Return exactly the span of lines in the following data that opens with the line containing "Given: Increase font" and closes with the line containing "Given: Click the Expression Editor title bar". Include nothing else.

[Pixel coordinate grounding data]
────

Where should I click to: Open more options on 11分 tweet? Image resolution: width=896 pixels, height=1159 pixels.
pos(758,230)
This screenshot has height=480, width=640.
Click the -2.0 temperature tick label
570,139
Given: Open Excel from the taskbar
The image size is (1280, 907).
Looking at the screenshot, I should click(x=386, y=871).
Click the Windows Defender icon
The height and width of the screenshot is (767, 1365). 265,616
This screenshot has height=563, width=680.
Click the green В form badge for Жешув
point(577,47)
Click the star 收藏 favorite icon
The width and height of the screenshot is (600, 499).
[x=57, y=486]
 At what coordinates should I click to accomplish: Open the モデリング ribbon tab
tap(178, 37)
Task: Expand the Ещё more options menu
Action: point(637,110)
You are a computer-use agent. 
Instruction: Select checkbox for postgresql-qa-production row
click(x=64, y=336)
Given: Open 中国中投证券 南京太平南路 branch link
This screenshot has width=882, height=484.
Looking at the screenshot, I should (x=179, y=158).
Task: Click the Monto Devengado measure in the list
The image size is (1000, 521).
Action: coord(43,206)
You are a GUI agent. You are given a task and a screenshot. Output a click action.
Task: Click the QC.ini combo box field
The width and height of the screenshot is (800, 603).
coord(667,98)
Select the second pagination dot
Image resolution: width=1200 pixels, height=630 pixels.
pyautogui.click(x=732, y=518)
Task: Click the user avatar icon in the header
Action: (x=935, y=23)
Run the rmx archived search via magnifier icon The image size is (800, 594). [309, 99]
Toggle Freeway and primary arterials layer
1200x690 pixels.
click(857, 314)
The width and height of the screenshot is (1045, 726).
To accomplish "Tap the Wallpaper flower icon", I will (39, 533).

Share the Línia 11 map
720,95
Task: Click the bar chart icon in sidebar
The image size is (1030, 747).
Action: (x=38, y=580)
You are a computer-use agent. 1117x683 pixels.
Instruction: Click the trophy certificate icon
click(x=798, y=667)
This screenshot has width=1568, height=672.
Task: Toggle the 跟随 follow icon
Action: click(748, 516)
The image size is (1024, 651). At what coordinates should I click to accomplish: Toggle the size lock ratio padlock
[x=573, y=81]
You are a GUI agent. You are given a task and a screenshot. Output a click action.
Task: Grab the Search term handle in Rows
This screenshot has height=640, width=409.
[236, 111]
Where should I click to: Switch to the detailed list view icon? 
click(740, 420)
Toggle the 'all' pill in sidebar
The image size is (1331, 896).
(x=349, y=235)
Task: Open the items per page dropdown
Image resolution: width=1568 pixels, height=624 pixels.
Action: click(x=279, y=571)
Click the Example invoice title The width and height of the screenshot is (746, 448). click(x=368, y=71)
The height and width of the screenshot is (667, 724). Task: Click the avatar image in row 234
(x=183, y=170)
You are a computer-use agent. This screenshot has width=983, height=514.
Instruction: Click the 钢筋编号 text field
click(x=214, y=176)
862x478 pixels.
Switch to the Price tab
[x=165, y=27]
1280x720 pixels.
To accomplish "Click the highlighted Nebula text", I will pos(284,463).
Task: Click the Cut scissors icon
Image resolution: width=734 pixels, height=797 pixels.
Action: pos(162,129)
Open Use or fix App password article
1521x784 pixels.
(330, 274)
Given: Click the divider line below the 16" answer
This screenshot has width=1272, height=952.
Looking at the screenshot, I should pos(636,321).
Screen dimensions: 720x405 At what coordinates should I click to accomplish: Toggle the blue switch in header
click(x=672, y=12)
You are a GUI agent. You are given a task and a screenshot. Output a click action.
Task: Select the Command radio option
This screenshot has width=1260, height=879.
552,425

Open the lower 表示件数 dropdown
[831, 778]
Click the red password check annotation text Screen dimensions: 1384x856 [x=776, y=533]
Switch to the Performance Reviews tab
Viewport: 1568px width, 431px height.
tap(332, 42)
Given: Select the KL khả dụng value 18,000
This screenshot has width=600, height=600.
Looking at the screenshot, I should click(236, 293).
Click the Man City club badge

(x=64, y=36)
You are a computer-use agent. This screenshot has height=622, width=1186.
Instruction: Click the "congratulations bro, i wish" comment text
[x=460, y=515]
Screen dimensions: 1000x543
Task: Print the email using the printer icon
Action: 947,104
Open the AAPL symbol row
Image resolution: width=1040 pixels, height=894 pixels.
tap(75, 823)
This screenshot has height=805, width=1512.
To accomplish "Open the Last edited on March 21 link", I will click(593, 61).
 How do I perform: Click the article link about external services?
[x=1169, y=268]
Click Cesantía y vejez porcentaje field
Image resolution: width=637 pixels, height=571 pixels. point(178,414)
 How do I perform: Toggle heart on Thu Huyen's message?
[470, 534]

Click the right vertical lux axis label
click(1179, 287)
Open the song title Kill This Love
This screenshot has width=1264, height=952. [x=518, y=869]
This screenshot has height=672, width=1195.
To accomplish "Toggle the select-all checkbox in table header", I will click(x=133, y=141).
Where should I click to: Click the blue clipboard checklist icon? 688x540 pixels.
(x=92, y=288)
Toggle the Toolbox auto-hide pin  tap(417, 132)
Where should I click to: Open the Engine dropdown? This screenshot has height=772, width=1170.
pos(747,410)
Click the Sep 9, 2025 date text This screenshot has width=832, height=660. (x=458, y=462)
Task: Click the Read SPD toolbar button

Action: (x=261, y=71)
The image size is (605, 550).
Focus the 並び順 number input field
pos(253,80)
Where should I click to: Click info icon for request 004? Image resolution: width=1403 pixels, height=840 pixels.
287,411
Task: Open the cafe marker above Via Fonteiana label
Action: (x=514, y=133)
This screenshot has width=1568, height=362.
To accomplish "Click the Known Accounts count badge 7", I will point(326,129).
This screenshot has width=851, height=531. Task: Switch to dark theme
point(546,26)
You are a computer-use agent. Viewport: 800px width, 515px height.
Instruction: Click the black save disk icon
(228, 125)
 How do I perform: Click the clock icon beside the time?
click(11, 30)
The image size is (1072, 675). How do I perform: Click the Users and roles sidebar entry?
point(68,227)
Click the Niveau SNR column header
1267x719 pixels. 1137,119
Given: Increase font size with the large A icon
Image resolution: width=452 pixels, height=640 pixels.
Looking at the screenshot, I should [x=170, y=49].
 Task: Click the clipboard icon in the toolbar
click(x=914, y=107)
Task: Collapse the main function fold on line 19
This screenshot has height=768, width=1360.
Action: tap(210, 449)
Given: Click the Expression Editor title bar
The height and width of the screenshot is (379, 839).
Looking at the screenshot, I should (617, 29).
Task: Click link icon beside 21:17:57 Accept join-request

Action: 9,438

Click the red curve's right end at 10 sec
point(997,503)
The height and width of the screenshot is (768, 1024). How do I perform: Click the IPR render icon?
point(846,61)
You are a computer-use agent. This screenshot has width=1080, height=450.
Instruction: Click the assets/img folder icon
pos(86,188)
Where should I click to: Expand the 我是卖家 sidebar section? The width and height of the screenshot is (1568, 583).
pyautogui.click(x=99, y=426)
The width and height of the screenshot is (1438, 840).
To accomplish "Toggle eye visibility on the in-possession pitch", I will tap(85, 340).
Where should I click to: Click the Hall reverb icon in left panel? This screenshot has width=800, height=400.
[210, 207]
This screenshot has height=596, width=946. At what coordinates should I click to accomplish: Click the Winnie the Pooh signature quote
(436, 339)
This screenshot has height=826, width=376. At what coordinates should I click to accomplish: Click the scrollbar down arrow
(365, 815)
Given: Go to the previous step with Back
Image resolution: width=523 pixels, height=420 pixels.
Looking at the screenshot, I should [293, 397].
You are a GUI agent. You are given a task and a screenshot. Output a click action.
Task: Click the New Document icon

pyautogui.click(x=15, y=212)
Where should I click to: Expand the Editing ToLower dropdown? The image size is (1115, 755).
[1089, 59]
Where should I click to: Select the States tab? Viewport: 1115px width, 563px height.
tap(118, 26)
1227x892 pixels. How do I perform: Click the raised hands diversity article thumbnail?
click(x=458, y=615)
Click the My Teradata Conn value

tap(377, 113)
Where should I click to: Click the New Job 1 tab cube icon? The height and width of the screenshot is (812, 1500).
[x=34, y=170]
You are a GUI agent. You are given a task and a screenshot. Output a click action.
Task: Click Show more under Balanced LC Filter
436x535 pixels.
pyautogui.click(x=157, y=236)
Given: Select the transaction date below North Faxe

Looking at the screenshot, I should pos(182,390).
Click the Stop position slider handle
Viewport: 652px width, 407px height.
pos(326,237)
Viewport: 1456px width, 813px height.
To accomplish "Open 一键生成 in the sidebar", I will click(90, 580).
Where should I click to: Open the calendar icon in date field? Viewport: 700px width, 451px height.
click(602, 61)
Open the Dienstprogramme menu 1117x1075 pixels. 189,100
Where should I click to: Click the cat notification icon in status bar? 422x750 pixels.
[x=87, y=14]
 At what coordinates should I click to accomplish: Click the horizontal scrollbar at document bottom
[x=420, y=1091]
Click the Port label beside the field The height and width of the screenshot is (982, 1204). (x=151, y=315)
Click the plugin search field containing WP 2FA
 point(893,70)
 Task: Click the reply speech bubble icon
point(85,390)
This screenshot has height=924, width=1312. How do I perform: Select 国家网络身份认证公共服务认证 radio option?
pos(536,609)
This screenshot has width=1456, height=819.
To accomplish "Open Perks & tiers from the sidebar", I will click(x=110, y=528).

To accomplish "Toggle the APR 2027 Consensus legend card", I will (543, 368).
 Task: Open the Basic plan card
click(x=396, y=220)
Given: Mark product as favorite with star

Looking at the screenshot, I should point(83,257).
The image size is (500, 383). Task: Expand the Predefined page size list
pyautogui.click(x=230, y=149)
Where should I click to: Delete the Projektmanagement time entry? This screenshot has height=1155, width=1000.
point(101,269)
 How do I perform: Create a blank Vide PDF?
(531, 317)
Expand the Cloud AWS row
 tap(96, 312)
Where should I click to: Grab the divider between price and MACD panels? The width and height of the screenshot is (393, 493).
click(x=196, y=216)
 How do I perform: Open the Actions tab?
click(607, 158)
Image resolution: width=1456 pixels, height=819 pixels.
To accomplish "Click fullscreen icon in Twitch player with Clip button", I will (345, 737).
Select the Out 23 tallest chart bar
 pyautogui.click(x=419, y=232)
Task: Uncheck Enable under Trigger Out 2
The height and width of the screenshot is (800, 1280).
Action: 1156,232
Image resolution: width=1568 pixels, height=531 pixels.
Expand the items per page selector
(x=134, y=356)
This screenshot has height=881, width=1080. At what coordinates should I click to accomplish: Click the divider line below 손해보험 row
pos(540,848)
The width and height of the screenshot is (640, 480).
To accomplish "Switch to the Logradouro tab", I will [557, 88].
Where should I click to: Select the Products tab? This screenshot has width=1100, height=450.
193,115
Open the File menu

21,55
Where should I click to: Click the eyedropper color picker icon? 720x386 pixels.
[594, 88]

────

# ANSWER TO THIS EXERCISE
Given: Increase font size with the large A icon
Image resolution: width=452 pixels, height=640 pixels.
Looking at the screenshot, I should [x=170, y=49].
 Task: Click the clipboard icon in the toolbar
click(x=914, y=107)
Task: Collapse the main function fold on line 19
This screenshot has height=768, width=1360.
Action: tap(210, 449)
Given: Click the Expression Editor title bar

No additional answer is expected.